La senda prosigue bordeando el Tajo en dirección oeste, atravesando la zona de los cigarrales, antiguas fincas señoriales rodeadas de vegetación mediterránea. Entre pinos y lentiscos es posible avistar ardillas rojas y, con algo de suerte, el elegante vuelo del milano negro.
El recorrido alcanza después el Puente de San Martín, otro de los grandes símbolos toledanos, desde el que se disfruta de una vista privilegiada del río y de la conocida tirolina que lo cruza. El camino desciende entonces hacia el Torreón del Baño de la Cava, un enclave cargado de leyenda donde el rumor del agua y el canto de las aves crean un ambiente sereno. En esta zona fluvial son habituales patos, cormoranes e incluso pequeñas nutrias.

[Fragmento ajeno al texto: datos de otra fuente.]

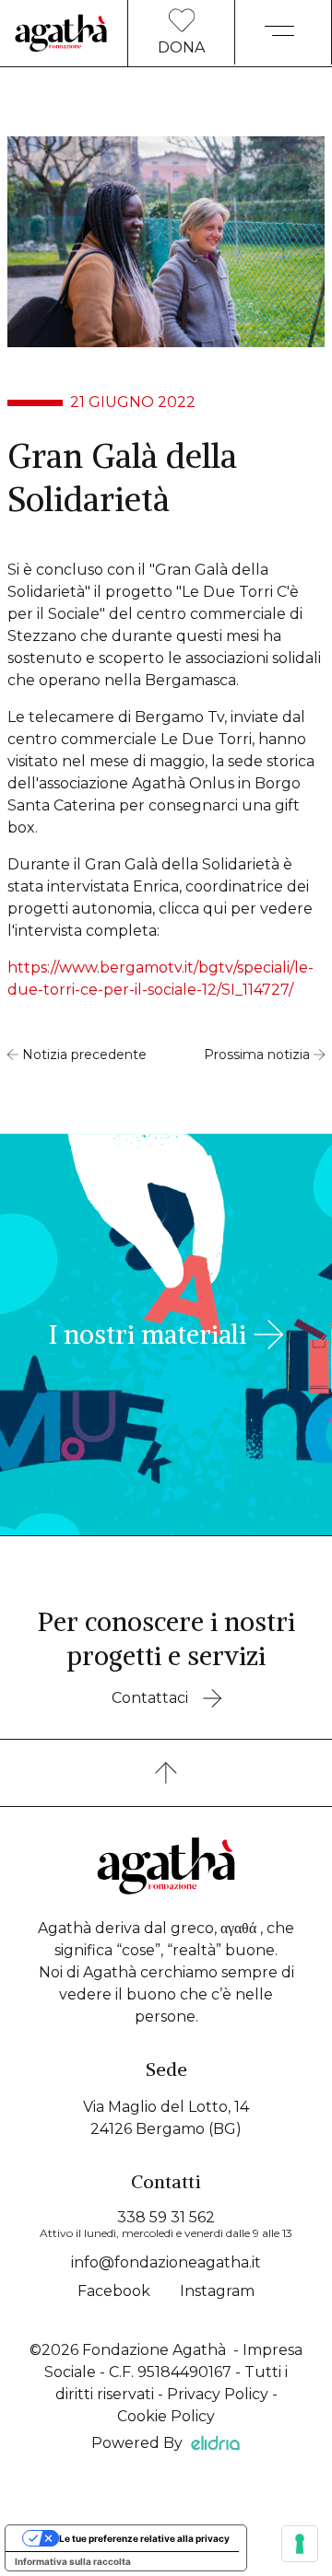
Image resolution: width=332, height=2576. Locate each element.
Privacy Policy (217, 2394)
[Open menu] (283, 37)
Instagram (217, 2291)
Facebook (113, 2291)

El tramo final discurre entre chopos, álamos y sauces hasta llegar a la Puerta del Cambrón y el Parque Recaredo, un espacio fresco junto a las murallas medievales. Desde allí, el sendero conduce a la majestuosa Puerta de Bisagra, presidida por el escudo imperial de Carlos V, para regresar finalmente al punto de inicio en la Ronda del Granadal.
Se trata de una ruta accesible y muy completa, ideal para disfrutar de la naturaleza, el patrimonio y las vistas incluso de noche. También se ha trabajado la accesibilidad del sendero, pudiendo recorrerse con silla Joellete para personas con movilidad reducida y barra direccional para ciegos.